[Start of section]
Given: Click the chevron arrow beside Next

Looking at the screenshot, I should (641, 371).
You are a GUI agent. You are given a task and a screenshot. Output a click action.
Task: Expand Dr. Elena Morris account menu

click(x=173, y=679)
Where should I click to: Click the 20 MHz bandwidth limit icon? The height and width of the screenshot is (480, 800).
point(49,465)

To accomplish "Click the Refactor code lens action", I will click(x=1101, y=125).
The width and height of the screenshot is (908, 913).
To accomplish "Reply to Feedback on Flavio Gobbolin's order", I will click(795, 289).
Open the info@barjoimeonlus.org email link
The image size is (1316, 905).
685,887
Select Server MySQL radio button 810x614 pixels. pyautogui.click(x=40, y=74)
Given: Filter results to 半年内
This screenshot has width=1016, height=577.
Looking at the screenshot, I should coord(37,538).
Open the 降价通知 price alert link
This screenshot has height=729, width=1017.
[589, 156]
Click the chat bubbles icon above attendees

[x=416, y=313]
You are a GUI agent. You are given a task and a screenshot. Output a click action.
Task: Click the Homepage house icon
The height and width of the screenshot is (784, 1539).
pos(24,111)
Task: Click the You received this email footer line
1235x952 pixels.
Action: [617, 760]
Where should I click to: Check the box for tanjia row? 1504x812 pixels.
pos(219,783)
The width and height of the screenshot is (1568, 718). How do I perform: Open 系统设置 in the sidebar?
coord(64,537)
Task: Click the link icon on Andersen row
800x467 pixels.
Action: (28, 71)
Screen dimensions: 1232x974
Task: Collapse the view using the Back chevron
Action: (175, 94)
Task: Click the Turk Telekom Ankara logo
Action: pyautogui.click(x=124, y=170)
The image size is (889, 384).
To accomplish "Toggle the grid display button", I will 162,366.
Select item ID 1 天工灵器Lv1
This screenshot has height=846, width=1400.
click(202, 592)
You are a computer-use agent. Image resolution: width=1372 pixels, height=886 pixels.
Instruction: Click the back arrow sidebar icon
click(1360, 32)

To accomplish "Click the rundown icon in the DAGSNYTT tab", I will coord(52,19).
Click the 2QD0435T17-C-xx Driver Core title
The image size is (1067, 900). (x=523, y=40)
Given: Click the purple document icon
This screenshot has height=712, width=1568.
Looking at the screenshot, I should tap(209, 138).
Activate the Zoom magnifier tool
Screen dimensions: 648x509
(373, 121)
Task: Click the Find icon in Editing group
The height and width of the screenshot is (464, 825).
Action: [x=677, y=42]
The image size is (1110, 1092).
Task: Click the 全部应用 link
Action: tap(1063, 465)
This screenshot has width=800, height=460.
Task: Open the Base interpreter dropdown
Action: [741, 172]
[End of section]
- [Task prompt]
Copy every line of the records, leaving nothing out.

- [Finished task]
Given: Click the chevron arrow beside Next

Looking at the screenshot, I should (641, 371).
You are a GUI agent. You are given a task and a screenshot. Output a click action.
Task: Expand Dr. Elena Morris account menu

click(x=173, y=679)
Where should I click to: Click the 20 MHz bandwidth limit icon? The height and width of the screenshot is (480, 800).
point(49,465)

To accomplish "Click the Refactor code lens action", I will click(x=1101, y=125).
The width and height of the screenshot is (908, 913).
To accomplish "Reply to Feedback on Flavio Gobbolin's order", I will click(795, 289).
Open the info@barjoimeonlus.org email link
The image size is (1316, 905).
685,887
Select Server MySQL radio button 810x614 pixels. pyautogui.click(x=40, y=74)
Given: Filter results to 半年内
This screenshot has width=1016, height=577.
Looking at the screenshot, I should coord(37,538).
Open the 降价通知 price alert link
This screenshot has height=729, width=1017.
[589, 156]
Click the chat bubbles icon above attendees

[x=416, y=313]
You are a GUI agent. You are given a task and a screenshot. Output a click action.
Task: Click the Homepage house icon
The height and width of the screenshot is (784, 1539).
pos(24,111)
Task: Click the You received this email footer line
1235x952 pixels.
Action: [617, 760]
Where should I click to: Check the box for tanjia row? 1504x812 pixels.
pos(219,783)
The width and height of the screenshot is (1568, 718). How do I perform: Open 系统设置 in the sidebar?
coord(64,537)
Task: Click the link icon on Andersen row
800x467 pixels.
Action: (28, 71)
Screen dimensions: 1232x974
Task: Collapse the view using the Back chevron
Action: (175, 94)
Task: Click the Turk Telekom Ankara logo
Action: pyautogui.click(x=124, y=170)
The image size is (889, 384).
To accomplish "Toggle the grid display button", I will 162,366.
Select item ID 1 天工灵器Lv1
This screenshot has height=846, width=1400.
click(202, 592)
You are a computer-use agent. Image resolution: width=1372 pixels, height=886 pixels.
Instruction: Click the back arrow sidebar icon
click(1360, 32)

To accomplish "Click the rundown icon in the DAGSNYTT tab", I will coord(52,19).
Click the 2QD0435T17-C-xx Driver Core title
The image size is (1067, 900). (x=523, y=40)
Given: Click the purple document icon
This screenshot has height=712, width=1568.
Looking at the screenshot, I should tap(209, 138).
Activate the Zoom magnifier tool
Screen dimensions: 648x509
(373, 121)
Task: Click the Find icon in Editing group
The height and width of the screenshot is (464, 825).
Action: [x=677, y=42]
The image size is (1110, 1092).
Task: Click the 全部应用 link
Action: tap(1063, 465)
This screenshot has width=800, height=460.
Task: Open the Base interpreter dropdown
Action: [741, 172]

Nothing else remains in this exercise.